Extracted data entries:
....................
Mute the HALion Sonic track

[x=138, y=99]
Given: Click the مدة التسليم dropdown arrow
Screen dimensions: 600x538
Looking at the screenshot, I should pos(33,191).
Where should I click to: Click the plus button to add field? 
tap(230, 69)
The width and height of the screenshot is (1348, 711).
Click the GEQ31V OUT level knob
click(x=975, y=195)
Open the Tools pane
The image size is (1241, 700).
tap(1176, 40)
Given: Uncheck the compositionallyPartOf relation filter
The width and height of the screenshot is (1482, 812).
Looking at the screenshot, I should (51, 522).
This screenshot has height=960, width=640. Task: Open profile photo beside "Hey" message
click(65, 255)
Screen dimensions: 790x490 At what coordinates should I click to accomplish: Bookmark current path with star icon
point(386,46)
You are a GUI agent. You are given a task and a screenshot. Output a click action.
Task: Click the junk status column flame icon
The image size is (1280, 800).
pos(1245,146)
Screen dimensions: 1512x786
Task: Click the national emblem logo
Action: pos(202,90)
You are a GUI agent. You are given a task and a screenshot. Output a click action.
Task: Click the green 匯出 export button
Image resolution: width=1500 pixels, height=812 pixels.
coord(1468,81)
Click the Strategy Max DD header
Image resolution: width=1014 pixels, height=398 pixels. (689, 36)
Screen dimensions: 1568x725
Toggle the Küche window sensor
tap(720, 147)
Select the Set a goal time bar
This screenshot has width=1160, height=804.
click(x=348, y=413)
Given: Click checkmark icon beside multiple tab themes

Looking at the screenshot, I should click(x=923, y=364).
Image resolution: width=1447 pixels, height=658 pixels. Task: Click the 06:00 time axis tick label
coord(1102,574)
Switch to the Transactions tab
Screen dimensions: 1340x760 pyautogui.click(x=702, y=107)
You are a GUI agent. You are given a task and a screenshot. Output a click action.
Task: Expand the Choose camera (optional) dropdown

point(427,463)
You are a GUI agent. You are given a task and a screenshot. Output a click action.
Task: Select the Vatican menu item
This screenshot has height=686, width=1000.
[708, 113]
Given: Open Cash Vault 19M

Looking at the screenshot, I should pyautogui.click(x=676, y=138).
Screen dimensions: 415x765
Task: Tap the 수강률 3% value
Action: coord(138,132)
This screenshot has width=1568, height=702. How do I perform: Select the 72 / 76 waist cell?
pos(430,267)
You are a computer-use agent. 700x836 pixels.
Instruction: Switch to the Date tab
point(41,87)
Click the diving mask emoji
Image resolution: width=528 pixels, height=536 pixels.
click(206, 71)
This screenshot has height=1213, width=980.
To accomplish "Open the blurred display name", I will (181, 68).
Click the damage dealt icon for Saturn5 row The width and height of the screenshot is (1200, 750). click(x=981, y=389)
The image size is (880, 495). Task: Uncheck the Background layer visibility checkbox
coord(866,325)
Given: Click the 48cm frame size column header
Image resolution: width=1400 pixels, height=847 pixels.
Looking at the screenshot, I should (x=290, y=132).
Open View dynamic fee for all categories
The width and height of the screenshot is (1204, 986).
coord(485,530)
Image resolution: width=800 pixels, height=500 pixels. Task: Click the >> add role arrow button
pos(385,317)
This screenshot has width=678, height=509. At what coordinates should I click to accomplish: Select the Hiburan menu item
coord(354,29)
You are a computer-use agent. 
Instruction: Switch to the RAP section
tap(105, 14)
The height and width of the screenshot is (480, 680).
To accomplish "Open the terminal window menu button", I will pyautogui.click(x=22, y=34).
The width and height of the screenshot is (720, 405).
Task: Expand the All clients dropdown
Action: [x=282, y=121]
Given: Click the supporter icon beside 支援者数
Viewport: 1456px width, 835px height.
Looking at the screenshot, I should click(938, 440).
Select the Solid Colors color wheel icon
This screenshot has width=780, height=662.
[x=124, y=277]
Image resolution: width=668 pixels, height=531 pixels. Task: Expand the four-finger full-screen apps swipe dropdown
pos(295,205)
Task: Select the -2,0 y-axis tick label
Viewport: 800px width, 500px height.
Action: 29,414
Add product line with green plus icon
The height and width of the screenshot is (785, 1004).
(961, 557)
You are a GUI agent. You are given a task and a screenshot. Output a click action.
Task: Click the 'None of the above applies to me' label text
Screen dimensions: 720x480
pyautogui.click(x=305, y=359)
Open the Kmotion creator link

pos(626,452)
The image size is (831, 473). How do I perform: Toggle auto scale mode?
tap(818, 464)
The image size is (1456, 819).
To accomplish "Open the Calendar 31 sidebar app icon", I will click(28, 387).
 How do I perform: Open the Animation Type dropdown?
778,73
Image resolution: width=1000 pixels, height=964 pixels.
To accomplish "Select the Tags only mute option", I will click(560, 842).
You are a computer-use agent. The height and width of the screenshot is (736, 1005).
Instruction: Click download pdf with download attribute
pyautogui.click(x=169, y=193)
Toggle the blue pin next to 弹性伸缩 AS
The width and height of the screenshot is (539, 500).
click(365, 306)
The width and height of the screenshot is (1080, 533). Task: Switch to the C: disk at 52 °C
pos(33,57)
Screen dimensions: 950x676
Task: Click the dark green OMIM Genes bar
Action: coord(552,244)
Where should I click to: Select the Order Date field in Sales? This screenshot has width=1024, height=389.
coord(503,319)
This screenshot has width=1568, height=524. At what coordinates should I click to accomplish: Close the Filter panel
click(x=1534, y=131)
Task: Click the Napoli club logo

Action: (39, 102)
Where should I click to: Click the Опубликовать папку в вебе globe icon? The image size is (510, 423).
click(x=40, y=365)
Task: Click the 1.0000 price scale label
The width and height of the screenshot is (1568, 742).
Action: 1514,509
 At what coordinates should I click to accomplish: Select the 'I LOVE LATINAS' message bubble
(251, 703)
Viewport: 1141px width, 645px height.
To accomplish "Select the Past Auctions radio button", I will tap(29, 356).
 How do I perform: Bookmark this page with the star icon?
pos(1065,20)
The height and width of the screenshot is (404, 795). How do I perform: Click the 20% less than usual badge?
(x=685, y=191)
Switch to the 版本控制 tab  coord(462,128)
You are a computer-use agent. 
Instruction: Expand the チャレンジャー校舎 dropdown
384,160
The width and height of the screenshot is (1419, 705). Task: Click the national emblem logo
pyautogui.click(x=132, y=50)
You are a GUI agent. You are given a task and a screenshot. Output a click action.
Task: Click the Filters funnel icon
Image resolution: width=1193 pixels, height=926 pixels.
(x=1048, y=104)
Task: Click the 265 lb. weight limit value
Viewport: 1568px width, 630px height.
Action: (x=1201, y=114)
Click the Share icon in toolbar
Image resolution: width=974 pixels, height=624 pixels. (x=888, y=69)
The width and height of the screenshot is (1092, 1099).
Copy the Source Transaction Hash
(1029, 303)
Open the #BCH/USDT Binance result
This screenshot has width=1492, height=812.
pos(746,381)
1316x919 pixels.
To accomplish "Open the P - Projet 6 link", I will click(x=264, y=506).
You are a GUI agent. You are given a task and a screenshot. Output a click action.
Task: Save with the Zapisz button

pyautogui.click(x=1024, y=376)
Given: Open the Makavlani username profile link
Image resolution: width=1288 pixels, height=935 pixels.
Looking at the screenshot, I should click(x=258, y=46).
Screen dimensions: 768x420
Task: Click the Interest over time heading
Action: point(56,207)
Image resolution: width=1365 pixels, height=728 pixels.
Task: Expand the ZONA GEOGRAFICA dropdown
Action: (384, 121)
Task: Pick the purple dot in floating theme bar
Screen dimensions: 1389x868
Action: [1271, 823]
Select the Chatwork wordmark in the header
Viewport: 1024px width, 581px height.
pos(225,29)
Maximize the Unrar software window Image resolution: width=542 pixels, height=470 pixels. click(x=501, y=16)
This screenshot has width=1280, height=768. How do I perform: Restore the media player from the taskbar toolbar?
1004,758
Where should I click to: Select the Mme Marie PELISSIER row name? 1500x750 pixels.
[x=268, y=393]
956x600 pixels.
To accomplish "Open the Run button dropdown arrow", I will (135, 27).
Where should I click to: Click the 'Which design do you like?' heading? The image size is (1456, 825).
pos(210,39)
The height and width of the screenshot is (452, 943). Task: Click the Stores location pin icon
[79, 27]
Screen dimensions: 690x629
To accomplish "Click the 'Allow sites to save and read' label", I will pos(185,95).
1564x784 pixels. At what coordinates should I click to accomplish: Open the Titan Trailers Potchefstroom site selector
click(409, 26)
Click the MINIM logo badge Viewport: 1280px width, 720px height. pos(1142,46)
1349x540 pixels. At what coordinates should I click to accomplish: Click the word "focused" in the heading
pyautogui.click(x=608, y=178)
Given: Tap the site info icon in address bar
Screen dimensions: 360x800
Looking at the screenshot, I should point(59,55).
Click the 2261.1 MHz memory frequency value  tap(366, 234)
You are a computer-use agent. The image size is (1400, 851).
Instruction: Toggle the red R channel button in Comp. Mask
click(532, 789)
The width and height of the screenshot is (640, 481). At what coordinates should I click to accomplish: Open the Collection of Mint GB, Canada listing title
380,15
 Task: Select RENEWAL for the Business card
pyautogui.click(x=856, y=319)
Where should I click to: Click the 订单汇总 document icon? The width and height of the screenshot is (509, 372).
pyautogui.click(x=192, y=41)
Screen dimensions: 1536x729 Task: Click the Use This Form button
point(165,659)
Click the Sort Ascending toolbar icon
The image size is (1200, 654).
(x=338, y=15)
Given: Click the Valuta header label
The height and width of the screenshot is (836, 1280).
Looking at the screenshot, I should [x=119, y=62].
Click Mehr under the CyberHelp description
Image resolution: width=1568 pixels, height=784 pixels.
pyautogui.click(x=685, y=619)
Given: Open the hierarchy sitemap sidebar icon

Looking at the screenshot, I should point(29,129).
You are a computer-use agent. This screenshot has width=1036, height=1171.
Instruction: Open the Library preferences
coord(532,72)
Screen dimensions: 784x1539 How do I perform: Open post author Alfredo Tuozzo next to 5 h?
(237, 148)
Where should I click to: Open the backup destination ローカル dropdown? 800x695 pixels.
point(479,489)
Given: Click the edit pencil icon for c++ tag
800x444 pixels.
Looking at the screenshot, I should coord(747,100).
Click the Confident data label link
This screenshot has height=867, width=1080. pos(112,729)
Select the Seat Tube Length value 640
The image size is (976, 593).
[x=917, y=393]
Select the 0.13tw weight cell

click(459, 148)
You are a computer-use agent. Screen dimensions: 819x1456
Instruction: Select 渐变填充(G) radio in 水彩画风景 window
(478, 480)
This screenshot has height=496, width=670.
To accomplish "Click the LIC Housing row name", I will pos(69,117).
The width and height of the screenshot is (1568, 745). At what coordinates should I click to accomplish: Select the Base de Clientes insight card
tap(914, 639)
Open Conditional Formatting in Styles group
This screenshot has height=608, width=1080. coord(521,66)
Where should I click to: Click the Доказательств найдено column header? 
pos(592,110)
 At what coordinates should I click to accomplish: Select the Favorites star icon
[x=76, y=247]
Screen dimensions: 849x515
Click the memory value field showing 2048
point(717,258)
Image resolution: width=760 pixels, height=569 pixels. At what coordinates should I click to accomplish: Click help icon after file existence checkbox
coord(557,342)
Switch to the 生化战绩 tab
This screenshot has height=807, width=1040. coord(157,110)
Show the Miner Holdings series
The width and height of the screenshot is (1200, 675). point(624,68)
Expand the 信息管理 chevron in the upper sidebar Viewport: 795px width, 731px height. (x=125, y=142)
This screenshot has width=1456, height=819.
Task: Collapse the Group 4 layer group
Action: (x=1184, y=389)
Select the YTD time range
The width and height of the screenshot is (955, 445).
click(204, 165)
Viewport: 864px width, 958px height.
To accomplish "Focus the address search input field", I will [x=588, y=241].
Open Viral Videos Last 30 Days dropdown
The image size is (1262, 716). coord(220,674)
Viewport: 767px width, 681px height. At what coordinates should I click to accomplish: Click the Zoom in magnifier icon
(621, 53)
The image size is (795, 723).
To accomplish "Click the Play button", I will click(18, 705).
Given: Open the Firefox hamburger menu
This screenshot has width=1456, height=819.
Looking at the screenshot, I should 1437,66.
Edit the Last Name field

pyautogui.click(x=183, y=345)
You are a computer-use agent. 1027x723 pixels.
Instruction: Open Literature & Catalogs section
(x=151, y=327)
....................
About this task:
If a line of the entries above holds "computer", count it, then report the total alone.

Finished task:
8